As with the Probability procedure, the aim of this algorithm is to produce subsamples that are representative of the target population. The advantage of this procedure is that it is particularly appropriate when the original sample is particularly distorted in relation of the characteristics of interest. That is, some blocks are too underrepresented compared to target population and therefore the Probability procedure cannot find enough units to reproduce their representativeness at the population level.
This procedure tries to solve the problem by taking units from blocks which are similar to the underrepresented ones and have an excess of hospitals: if a block cannot provide enough units as required, samples are collected from blocks with similar characteristics. Similarity is defined through ad-hoc distance measures between blocks for each characteristics.
The procedure considers the sample characteristics of interest sequentially, implicitly giving more weight to one or another. Such priority can be passed as an argument.

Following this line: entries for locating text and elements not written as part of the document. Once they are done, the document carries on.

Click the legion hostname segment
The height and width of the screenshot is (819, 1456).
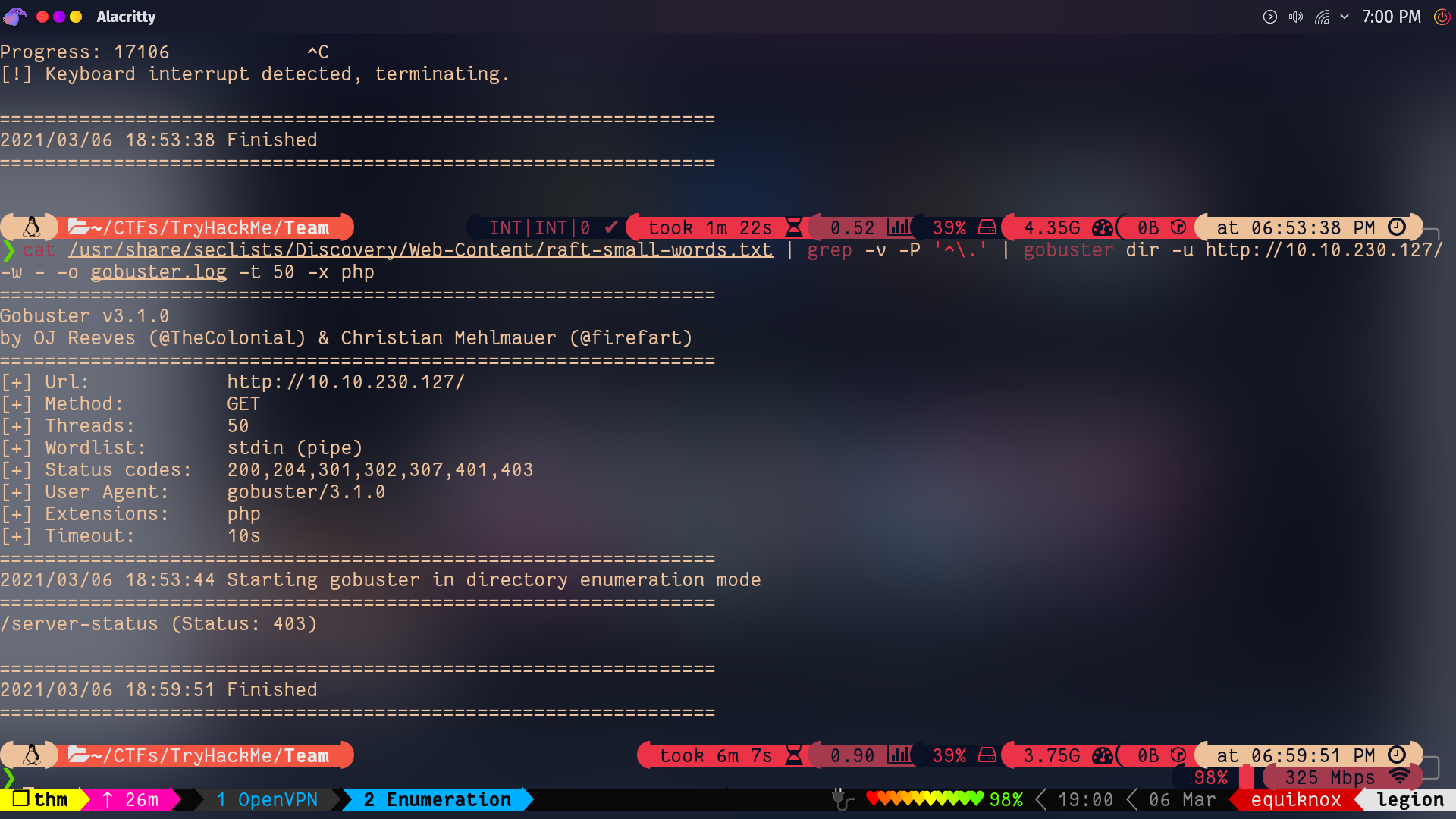[x=1410, y=799]

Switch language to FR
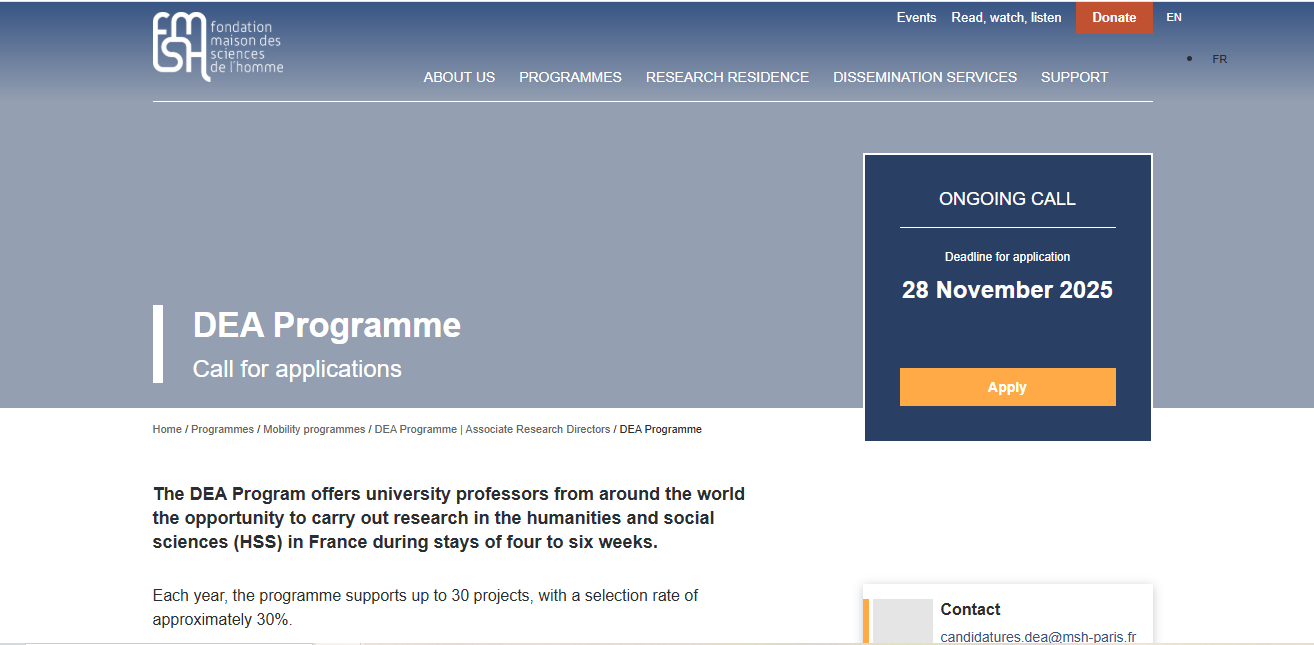point(1219,58)
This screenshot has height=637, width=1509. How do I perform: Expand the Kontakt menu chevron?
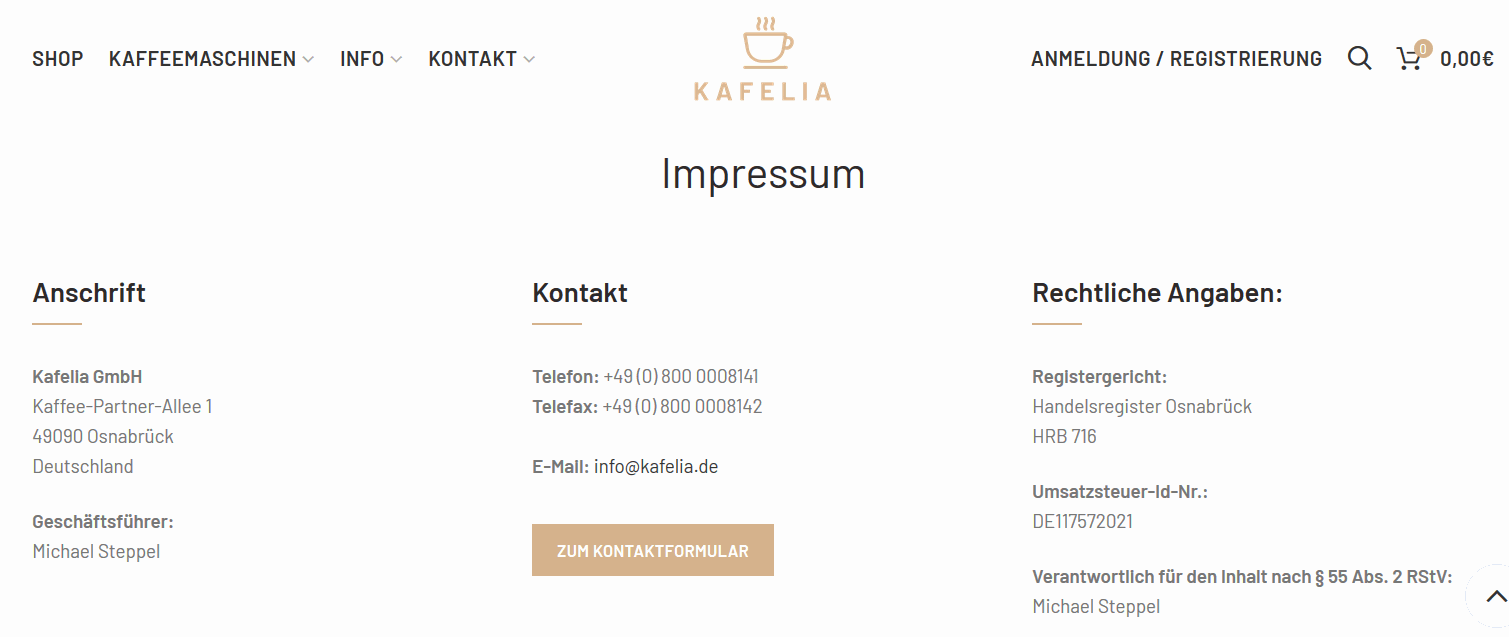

This algorithm is more complex than the previous two procedures. Here’s the general implementation:

  • for each i block the expected number of sampled units give population data is computed as N_{i, expected} = \texttt{Round}(p_{i, country} \times N_{required}), with p_{i, country} being the target population level representativeness of a location/size block, as defined above;

  • in case N_{required} is not reached, i.e., (\sum_{i=1}^{n}N_{i, expected})<N_{required}, the N_{i, expected} of specific blocks is increased by one unit until N_{required} is achieved. Units are added to blocks for which the difference between p_{i, country} \times N_{required} not rounded and N_{i, expected} (rounded) is higher than zero ((p_{i, country} \times N_{required}) - N_{i, expected} > 0), starting by the highest values, closer to be rounded up;

  • for each block, starting by those requiring more hospitals, N_{i, sample} hospitals belonging to it are selected;

  • if N_{i, sample} < N_{i, expected} (i.e., the block is underrepresented), hospitals from similar blocks are assigned to it and included in the subsample, becoming not available for the other blocks. The final number of hospitals assigned to a block is N_{i, assigned} and may comprise hospitals actually belonging to other blocks: for example a hospital from the Piedmont region could be inserted in the subsample but assigned to the Lombardy region since it is a close region. Similarity is computed via characteristic-specific algorithms (check the R code online at https://github.com/AD-Papers-Material/SubsamplingMethods), and is evaluated with a priority chosen by the user: either hospital size similarity is considered followed by location similarity or vice-versa. In case of ties, the QS is used while random selection if also the QS is equal.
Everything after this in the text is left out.